No correlations between dyspnea symptom scores, impulse oscillometry system parameters, SGRQ scores, or pulmonary function parameters were found.

Discussion

This study investigated the clinical efficacy of supplementary inhaled procaterol before performing daily activities in patients with Stage II, III, and IV COPD. The lack of a control group is a significant limitation of this study, as is the small sample size. However, we have shown that use of supplementary inhaled procaterol tends to improve dyspnea symptoms and quality of life in patients with COPD. Over the 2-week study period, symptoms of dypsnea improved for all daily activities, except for bathing in the Stage III group (Figure 1). Furthermore, the symptom and activity domains of the SGRQ also significantly improved in Stage III subjects (Figure 2). The SGRQ score in both domains improved more than four points, indicating a clinical improvement in quality of life in Stage III subjects. Inhaled supplementary procaterol was an effective therapy for treatment of dypsnea in COPD, paticularly for subjects with severe (Stage III) disease.
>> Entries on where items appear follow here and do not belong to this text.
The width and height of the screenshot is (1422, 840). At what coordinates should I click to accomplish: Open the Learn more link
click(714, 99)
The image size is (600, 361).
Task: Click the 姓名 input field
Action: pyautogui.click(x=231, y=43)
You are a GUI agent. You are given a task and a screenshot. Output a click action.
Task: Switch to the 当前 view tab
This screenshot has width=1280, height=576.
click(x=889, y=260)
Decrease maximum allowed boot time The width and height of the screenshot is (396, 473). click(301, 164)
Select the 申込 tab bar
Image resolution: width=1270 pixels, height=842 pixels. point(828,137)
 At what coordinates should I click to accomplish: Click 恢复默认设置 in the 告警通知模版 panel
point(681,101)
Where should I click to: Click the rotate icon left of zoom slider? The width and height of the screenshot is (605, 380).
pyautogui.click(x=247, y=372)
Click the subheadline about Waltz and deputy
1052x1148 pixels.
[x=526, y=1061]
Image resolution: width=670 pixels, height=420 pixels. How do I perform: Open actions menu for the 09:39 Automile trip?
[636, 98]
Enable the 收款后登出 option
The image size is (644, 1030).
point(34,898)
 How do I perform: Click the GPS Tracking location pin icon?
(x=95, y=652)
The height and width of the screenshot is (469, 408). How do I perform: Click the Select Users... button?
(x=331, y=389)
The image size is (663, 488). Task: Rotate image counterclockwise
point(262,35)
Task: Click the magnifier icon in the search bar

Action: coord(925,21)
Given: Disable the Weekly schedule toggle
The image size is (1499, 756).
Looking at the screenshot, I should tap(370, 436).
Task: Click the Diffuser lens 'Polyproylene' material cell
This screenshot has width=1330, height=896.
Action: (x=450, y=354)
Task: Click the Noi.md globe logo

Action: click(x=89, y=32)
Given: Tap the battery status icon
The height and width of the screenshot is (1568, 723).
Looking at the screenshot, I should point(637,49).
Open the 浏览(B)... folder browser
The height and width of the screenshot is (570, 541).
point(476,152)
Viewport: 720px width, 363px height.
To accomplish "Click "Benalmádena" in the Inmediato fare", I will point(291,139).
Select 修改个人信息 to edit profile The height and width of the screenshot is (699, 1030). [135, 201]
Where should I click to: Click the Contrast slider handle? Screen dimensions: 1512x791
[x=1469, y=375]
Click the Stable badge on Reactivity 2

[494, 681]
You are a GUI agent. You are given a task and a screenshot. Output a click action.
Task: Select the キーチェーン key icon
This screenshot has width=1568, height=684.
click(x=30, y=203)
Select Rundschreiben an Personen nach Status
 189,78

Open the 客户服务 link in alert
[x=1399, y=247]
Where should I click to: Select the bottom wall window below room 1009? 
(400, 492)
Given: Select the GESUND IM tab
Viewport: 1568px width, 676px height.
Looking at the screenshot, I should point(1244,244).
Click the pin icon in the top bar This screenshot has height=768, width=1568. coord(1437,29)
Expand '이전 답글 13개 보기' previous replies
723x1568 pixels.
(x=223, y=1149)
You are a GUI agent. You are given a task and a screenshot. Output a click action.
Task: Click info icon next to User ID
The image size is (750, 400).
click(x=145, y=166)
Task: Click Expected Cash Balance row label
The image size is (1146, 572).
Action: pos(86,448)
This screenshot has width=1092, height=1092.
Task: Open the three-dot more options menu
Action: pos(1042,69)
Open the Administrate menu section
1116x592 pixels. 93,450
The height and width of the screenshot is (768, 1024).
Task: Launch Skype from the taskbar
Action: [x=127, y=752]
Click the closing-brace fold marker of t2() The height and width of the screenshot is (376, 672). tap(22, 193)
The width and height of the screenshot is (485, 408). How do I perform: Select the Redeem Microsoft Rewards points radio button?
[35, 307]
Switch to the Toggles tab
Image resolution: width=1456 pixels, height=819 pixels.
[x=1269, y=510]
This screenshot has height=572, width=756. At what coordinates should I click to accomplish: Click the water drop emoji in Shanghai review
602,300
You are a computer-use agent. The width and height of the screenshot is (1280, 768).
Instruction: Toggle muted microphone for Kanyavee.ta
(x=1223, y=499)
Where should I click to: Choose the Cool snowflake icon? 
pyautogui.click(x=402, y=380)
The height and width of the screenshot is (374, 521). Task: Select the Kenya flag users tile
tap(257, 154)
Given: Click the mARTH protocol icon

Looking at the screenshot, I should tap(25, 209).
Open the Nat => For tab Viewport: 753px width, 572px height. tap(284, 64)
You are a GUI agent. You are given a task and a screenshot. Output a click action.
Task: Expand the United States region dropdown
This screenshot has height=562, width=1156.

No significant changes were found in most pulmonary function indices (Table 3). On the other hand, some impulse oscillometry system parameters improved significantly at the end of the 2-week study period (Figure 3). In particular, the significant improvements in R5–R20 and R5–R20 reactance at 5 Hz indices may be of clinical importance. The indices of standard pulmonary function tests, such as FEV1, mainly reflect the condition of the large central airways, and do not adequately reflect the condition of the peripheral airways. Furthermore, because patients in the present study had previously been treated regularly with tiotropium, narrowing of the central airways may have been treated already. Prior use of this medication may also be a reason why standard pulmonary function indices did not improve significantly. The impulse oscillometry system can describe both central and peripheral airways resistance in COPD,13 and significant improvements were seen in whole airway and distal airway indices using this technique in the present study. Considering that dyspnea sympoms in COPD are mainly caused by trapped air in narrowed peripheral airways and destruction of alveoli, the peripheral airway is a therapeutic target in COPD. The particle size of inhaled drugs affects delivery of the drug to the peripheral airways.14,15 Compared with the larger particles of powdered tiotropium (almost 5 μm),16 the average particle diameter of procaterol is about 2 μm. Inhaled procaterol particles can reach the peripheral airways and diminish air trapping there.17 This reduction in damage to the peripheral airways can lead to improvement in symptoms of dyspnea and quality of life.

As mentioned earlier, we found no correlations between dyspnea symptom scores, impulse oscillometry system parameters, SGRQ scores, or pulmonary function parameters. The major reason for this may be that dyspnea symptoms are too complicated to be described only by the present commonly used measurement indices.

Finally, this study indicates that use of supplementary inhaled procaterol can significantly improve peripheral airways function in patients with severe COPD (Stage III), can lead to improvement in symptoms of dyspnea brought on by ordinary daily activities, and can enhance quality of life. Supplementary inhaled procaterol may be a useful therapy for prevention of progression of staging in severe COPD.